__DIRECTIONS__
Which of the lines below contain the string "screenshot"? Copy each one.

__DATA FOR REVIEW__
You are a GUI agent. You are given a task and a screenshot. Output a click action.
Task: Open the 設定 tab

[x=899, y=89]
...
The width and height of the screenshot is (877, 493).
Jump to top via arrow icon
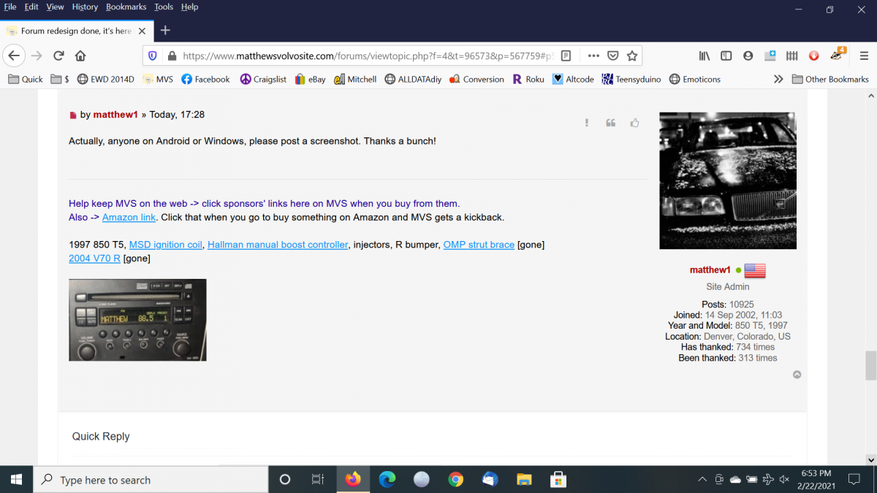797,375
---
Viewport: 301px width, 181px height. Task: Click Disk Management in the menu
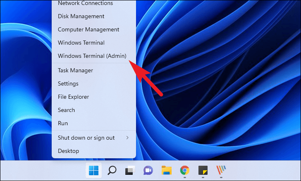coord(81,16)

__SOLVED EXERCISE__
You are a GUI agent. You are given a task and a screenshot. Output a click action.
The width and height of the screenshot is (877, 493).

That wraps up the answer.